Attualmente il processo di riconciliazione tra la banca dati della finanziaria e la banca dati del concessionario, si basa su un revisore della Chase Auto che fisicamente si reca presso il concessionario e controlla tutto l’inventario presente basandosi sulla matricola dell’auto che negli Usa si chiama VIN (vehicle identity number).

Periodicamente, quindi, un incaricato della banca deve recarsi presso la concessionaria e verificare il lotto di auto comprate con il finanziamento ricevuto e annotare manualmente ogni cambiamento.

Risolvere tutto con una ledger blockchain-based

JPMorgan Chase, che da sempre ha sposato la blockchain, non le criptovalute, ma si è creata addirittura la sua stablecoin JPM coin, ora decide di dedicare un nuovo sistema blockchain, che non sarà il noto Quorum (variante permissioned di Ethereum), per tagliare i costi sul processo di riconciliazione tra le banche dati della Chase Auto e dei concessionari.
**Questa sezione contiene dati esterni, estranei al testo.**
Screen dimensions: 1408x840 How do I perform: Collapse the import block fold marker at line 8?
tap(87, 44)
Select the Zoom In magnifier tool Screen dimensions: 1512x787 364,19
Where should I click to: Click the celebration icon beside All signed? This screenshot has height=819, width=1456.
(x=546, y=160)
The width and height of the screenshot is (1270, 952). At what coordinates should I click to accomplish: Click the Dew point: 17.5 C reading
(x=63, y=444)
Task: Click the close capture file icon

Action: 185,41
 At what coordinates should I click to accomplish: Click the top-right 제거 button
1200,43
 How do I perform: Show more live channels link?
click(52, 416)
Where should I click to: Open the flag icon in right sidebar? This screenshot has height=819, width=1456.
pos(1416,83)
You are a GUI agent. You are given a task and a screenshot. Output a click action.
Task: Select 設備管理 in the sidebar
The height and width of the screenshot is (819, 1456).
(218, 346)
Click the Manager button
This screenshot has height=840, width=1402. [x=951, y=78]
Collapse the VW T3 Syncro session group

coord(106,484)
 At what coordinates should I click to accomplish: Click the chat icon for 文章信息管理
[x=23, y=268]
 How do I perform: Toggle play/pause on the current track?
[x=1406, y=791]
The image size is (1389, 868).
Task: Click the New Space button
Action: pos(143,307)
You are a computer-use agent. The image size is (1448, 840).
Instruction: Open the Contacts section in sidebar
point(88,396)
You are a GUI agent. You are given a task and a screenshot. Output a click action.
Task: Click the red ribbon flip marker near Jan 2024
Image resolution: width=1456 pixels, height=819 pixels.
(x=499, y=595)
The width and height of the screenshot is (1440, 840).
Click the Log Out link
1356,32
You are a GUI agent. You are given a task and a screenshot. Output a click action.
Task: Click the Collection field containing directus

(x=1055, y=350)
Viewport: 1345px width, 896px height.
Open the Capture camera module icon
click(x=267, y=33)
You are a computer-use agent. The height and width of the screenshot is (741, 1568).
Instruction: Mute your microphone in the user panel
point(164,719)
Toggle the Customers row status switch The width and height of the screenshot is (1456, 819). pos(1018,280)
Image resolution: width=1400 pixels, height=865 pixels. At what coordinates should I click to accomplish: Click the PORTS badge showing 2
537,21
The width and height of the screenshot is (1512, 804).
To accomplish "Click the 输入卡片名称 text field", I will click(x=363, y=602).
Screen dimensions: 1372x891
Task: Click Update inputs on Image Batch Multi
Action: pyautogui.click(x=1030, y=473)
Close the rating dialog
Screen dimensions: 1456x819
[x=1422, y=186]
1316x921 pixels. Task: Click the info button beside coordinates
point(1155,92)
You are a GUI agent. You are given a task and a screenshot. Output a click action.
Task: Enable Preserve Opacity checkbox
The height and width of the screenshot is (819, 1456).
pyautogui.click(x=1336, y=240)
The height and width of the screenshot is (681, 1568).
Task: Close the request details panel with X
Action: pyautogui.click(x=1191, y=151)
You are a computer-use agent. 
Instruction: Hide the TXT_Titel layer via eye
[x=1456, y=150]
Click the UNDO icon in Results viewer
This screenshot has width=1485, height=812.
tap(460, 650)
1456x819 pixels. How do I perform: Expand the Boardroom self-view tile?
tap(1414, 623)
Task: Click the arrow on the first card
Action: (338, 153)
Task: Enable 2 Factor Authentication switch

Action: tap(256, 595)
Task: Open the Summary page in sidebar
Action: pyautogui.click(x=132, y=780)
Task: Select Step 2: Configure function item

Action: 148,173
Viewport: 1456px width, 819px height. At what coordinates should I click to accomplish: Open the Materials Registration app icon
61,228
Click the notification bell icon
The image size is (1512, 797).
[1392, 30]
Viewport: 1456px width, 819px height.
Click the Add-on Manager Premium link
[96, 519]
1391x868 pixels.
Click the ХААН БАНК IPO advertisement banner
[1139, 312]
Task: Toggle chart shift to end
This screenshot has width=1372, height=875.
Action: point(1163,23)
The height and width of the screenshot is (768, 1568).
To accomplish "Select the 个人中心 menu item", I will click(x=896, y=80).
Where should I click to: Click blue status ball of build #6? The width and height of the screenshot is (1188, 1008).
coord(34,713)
Non basterà la blockchain, ma JPMorgan è convinta che utilizzando il VIN di ogni singola auto e applicando a esse un sistema GPS, sarà possibile automatizzare l’aggiornamento della sua banca dati.

Un beneficio per l’intero settore e non solo per JPMorgan Chase

Il capo del settore blockchain di JPMorgan, Christine Moy, ha riferito che il beneficio del nuovo sistema non sarà solo per JPMorgan e Chase Auto, ma per l’intero settore automobilistico che ogni anno vende circa 17 milioni di automobili.

Per ora il sistema è in fase di test presso alcuni dealer che hanno linee di credito con Chase Auto, quindi la blockchain non è in una fase produttiva, ma i test sono reali e non simulazioni. I risultati dei test reali serviranno a migliorare il servizio, a rimuovere ostacoli e a perfezionare il sistema blockchain-based prima che venga attivato su tutte le linee di floorplan financing. In futuro JPMorgan potrebbe anche vendere il suo sistema o accogliere altre finanziarie sulla rete e creare quindi un ecosistema unico per tutti.

Evitare il double flooring

L’obiettivo primario di JPMorgan non è quello di liberarsi del costo dell’operatore che deve materialmente recarsi nella concessionaria auto per fare le verifiche (di cui comunque si libererà), ma è di evitare il double flooring, una pratica scorretta in cui il dealer impegna la stessa auto per una doppia linea di credito floorplan financing con due banche differenti.

L’attuale sistema manuale presenta molte falle e possibilità di aggirare i controlli o di manipolare i controlli. Con l’introduzione di un sistema basato su un registro distribuito e immutabile, JPMorgan punta all’eliminazione di questa pratica scorretta.